▶ _What this task involves_: Exclude all pictures, then copy each of the records exactly as written.

== Extracted material

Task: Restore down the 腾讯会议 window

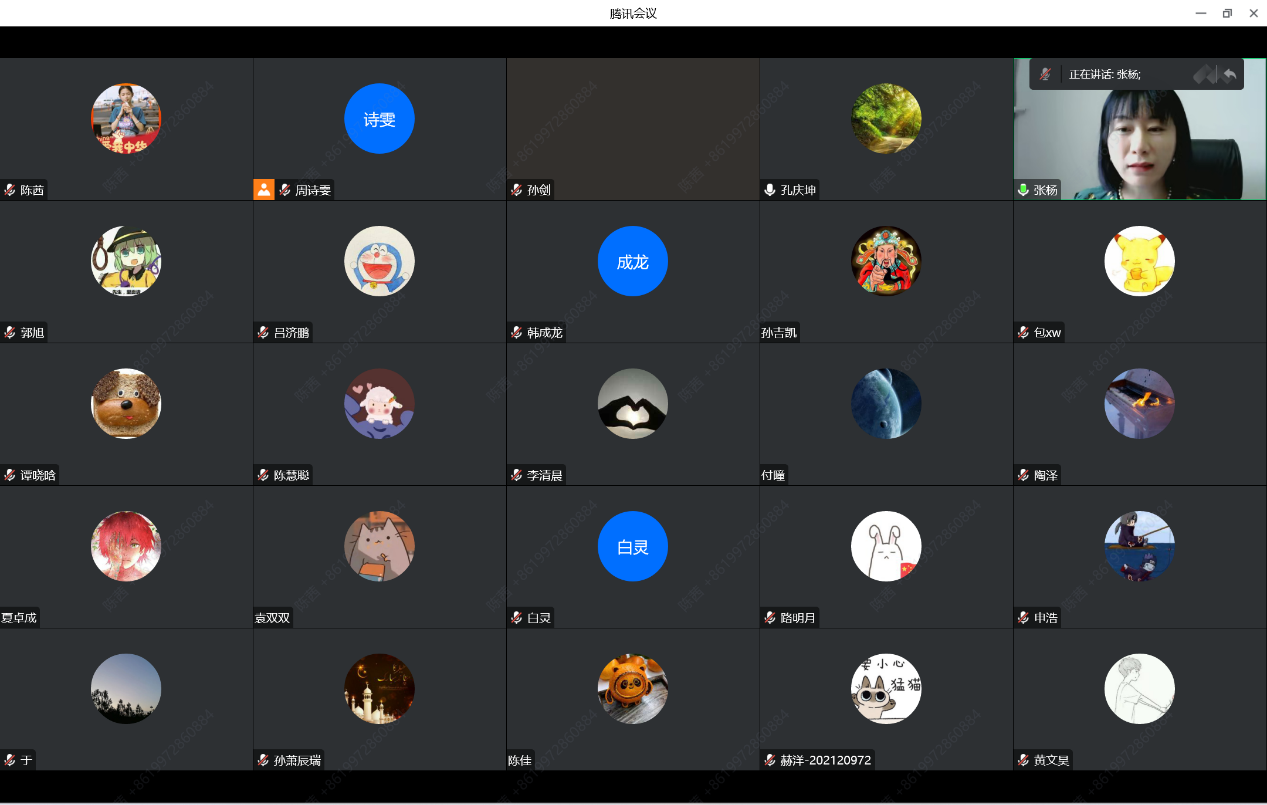Action: tap(1227, 13)
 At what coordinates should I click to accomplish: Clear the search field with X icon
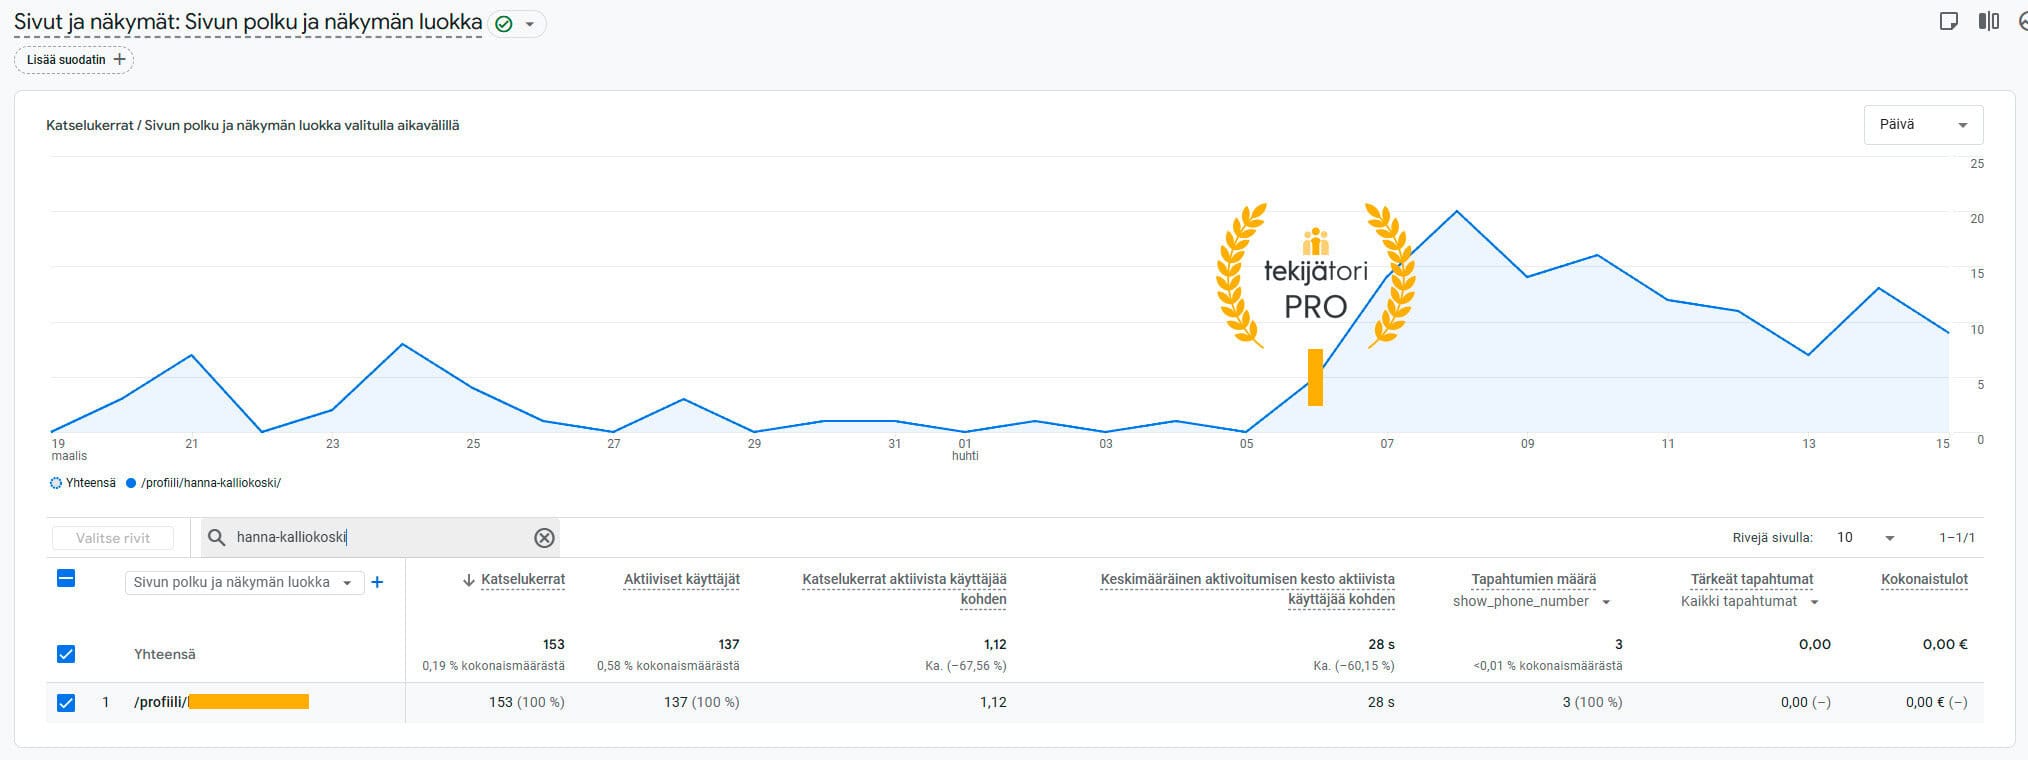tap(544, 538)
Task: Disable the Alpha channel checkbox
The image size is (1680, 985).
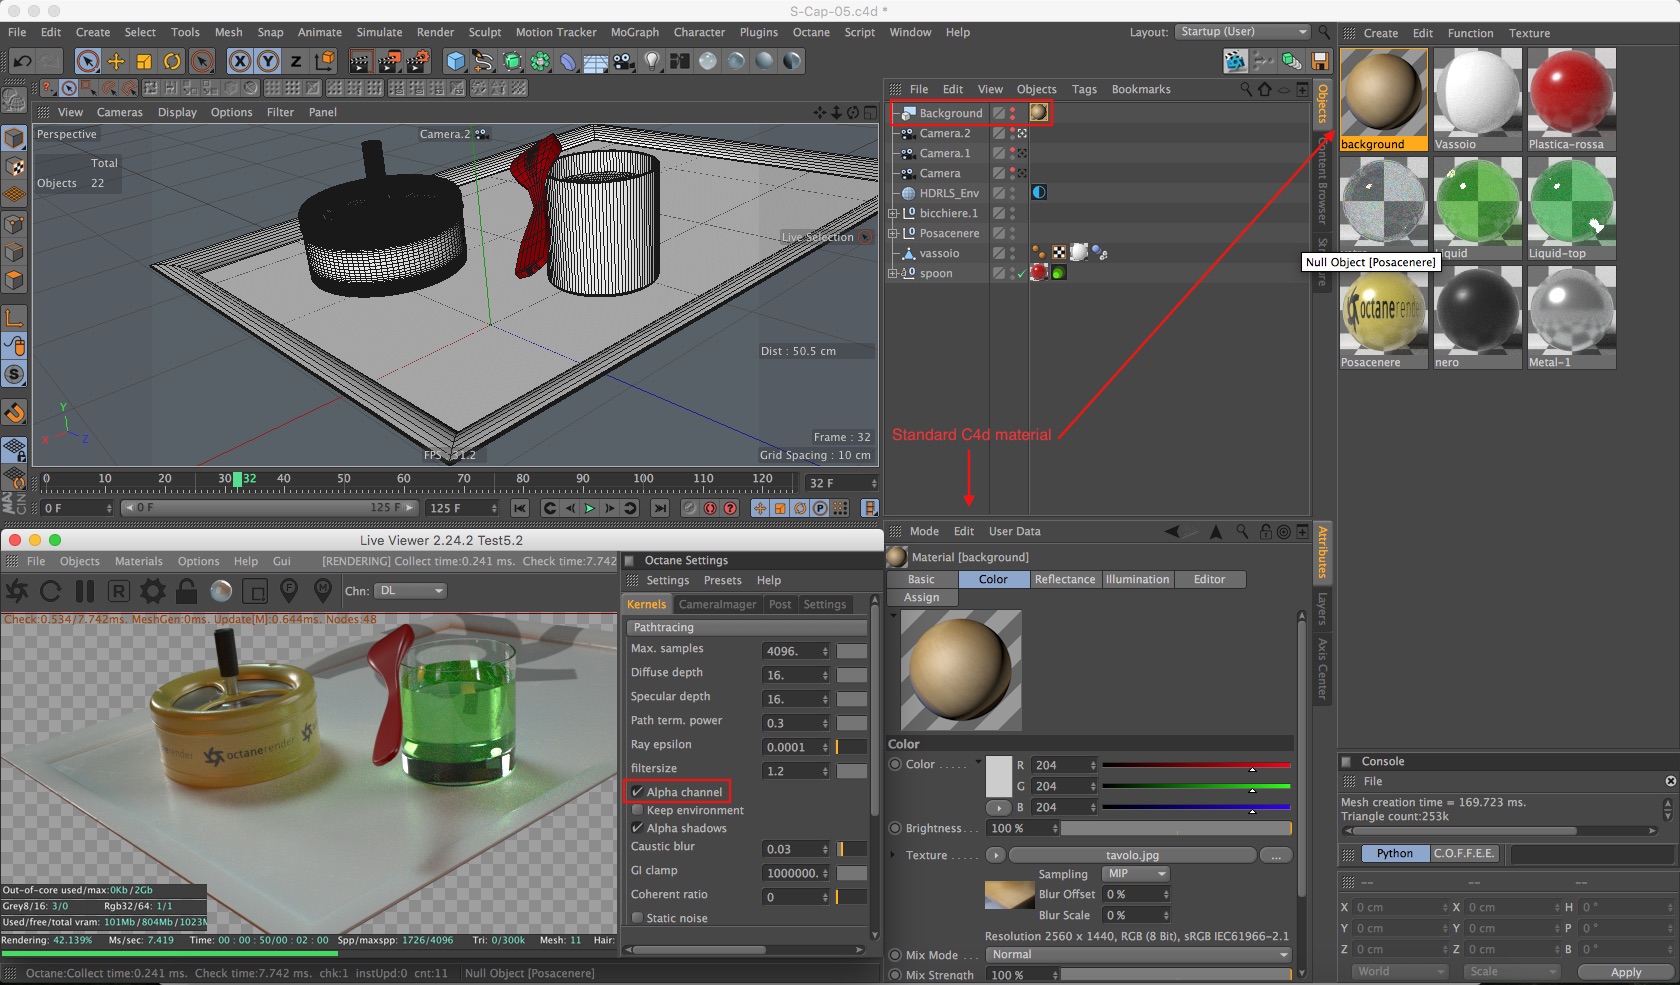Action: [637, 792]
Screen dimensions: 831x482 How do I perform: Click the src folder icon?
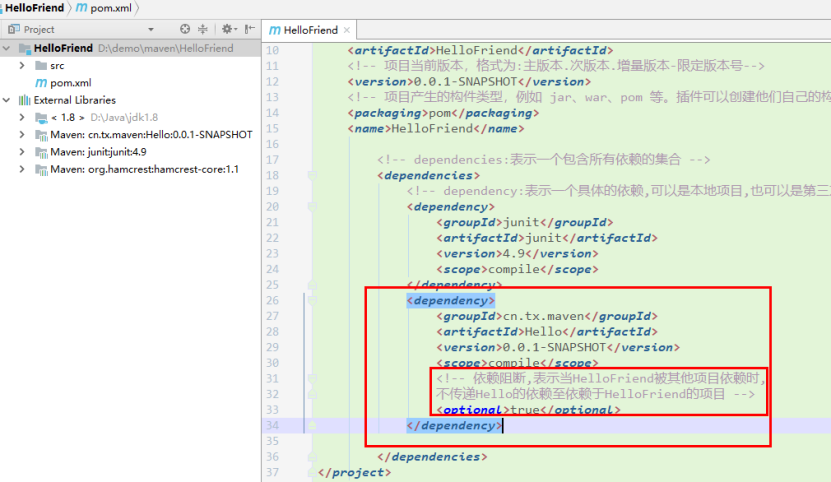(x=41, y=65)
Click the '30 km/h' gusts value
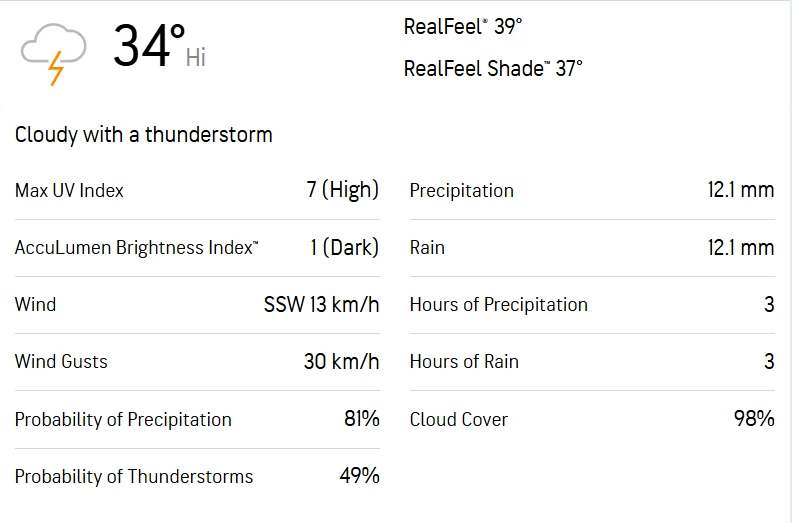The height and width of the screenshot is (523, 792). (x=341, y=361)
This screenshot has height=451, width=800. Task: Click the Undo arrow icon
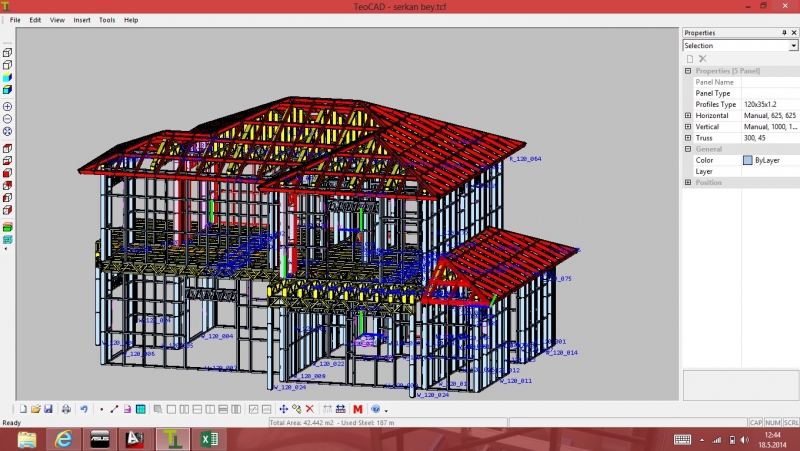pos(84,409)
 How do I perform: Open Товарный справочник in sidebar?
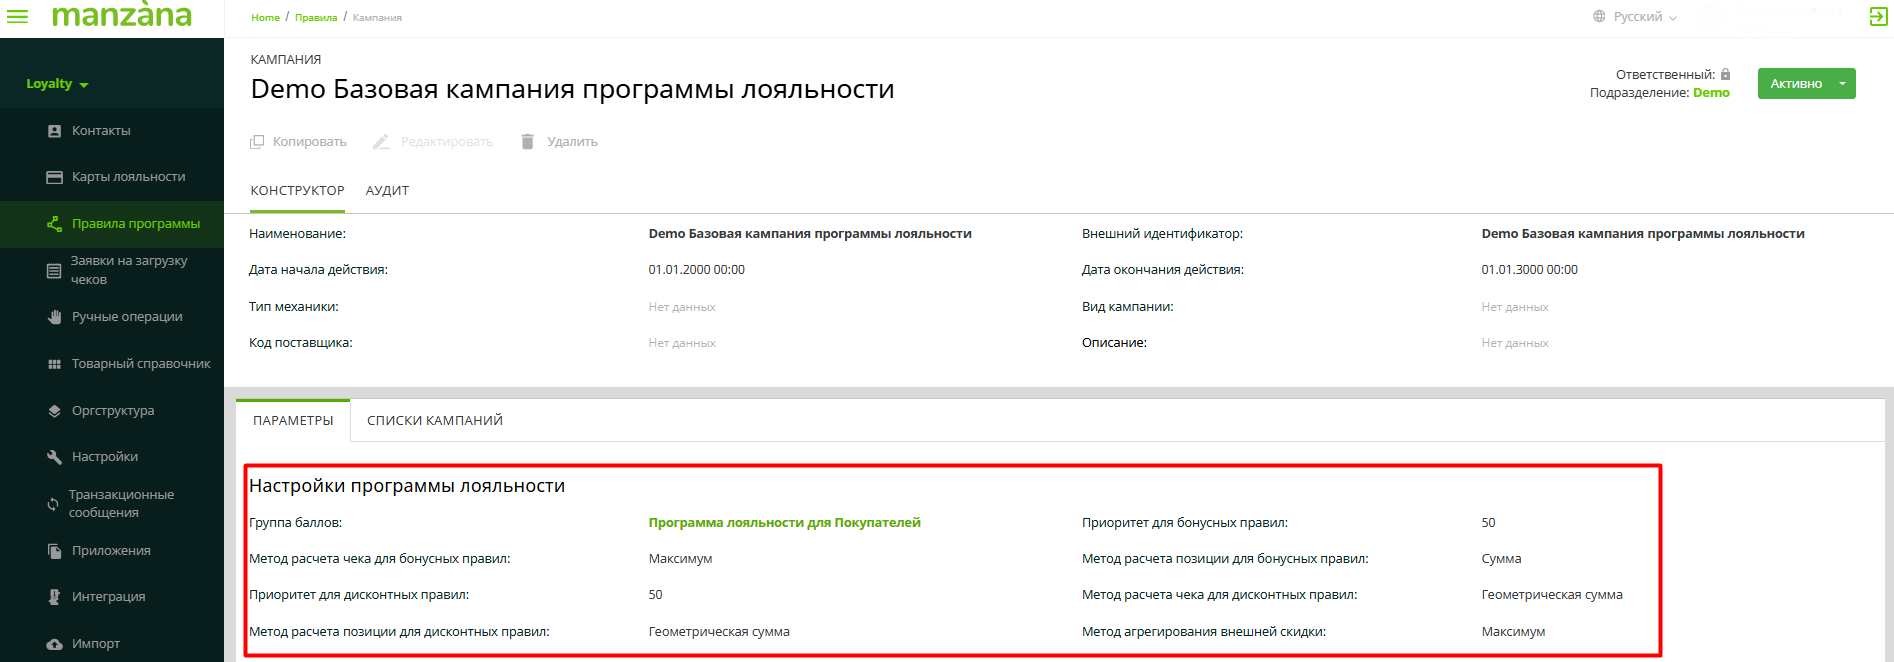(140, 364)
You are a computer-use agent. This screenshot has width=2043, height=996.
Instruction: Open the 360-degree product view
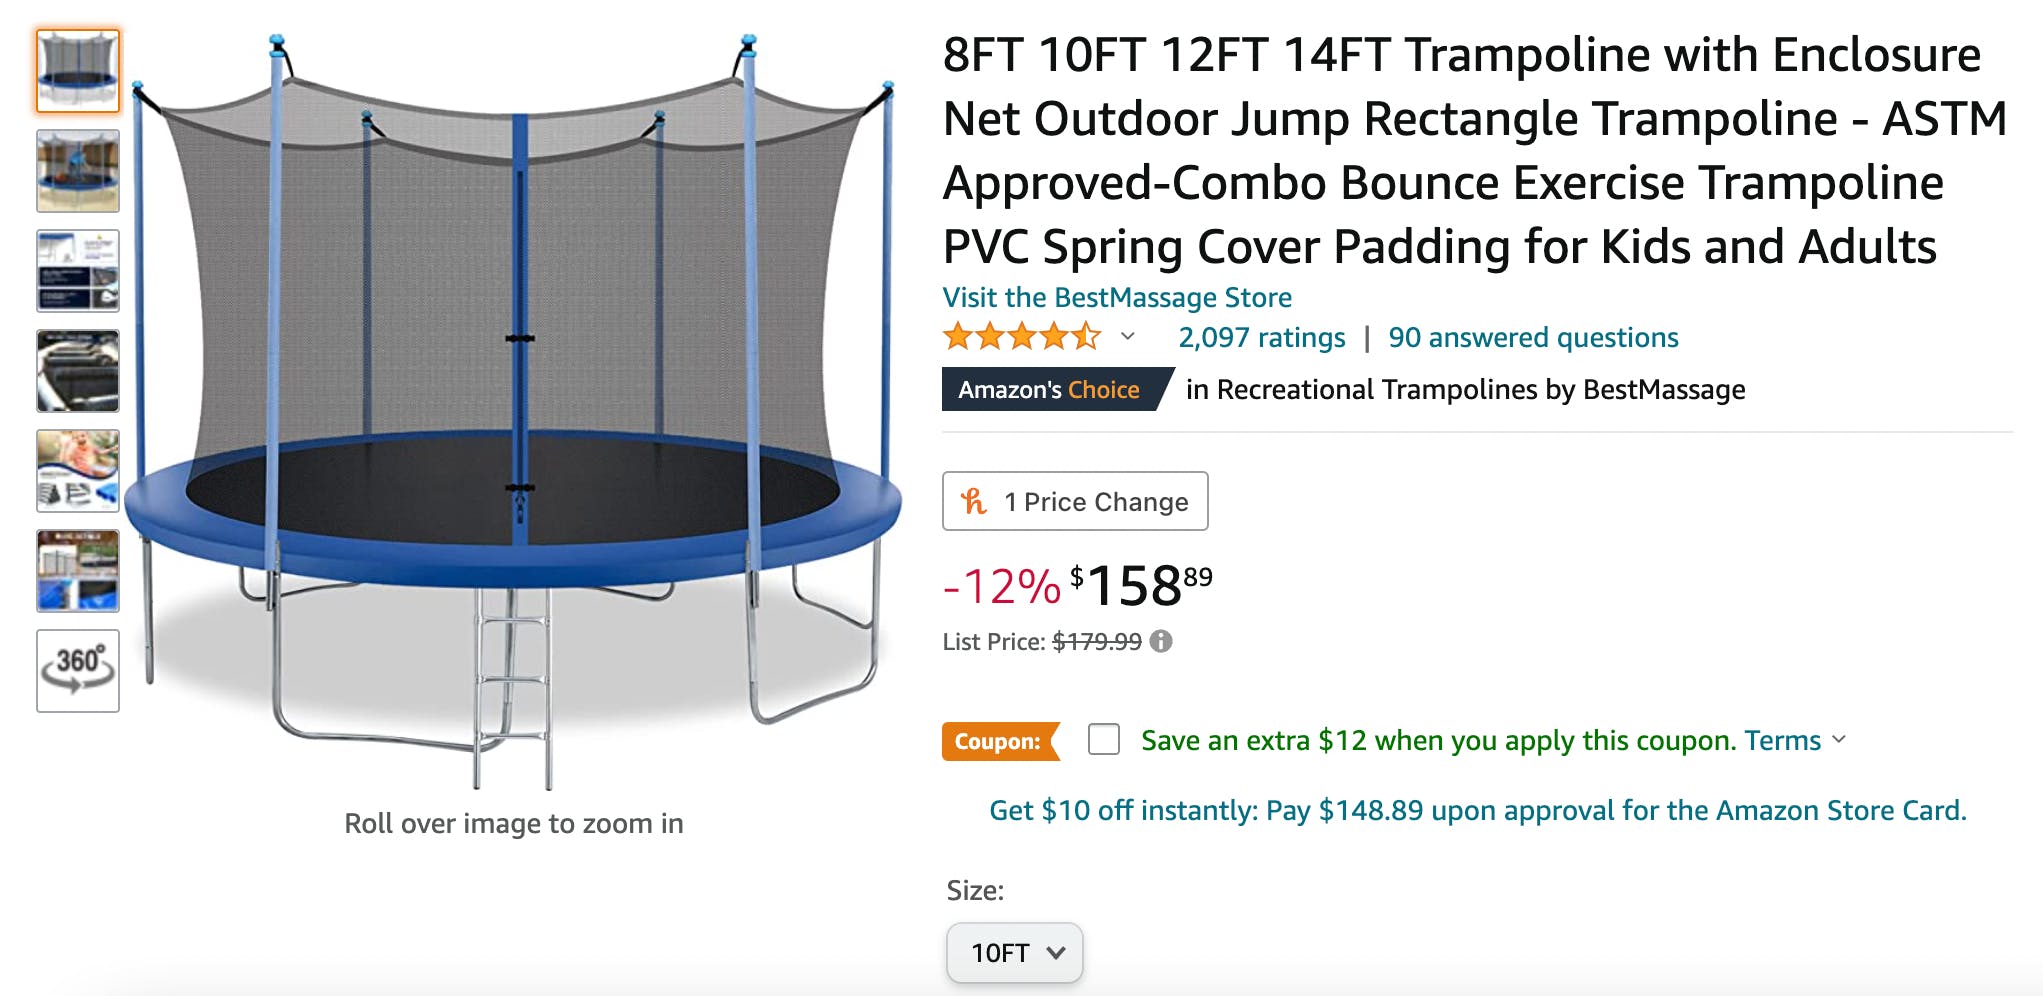coord(77,670)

====

▶ _Answer box_:
Task: Restore down the 腾讯会议 window

Action: tap(1227, 13)
 At what coordinates should I click to accomplish: Clear the search field with X icon
tap(544, 538)
Task: Disable the Alpha channel checkbox
The image size is (1680, 985).
Action: [637, 792]
Screen dimensions: 831x482 How do I perform: Click the src folder icon?
(x=41, y=65)
Click the '30 km/h' gusts value
The height and width of the screenshot is (523, 792). (x=341, y=361)
This screenshot has height=451, width=800. Task: Click the Undo arrow icon
pos(84,409)
 How do I perform: Open Товарный справочник in sidebar?
(140, 364)
You are a computer-use agent. This screenshot has width=2043, height=996.
Instruction: Open the 360-degree product view
coord(77,670)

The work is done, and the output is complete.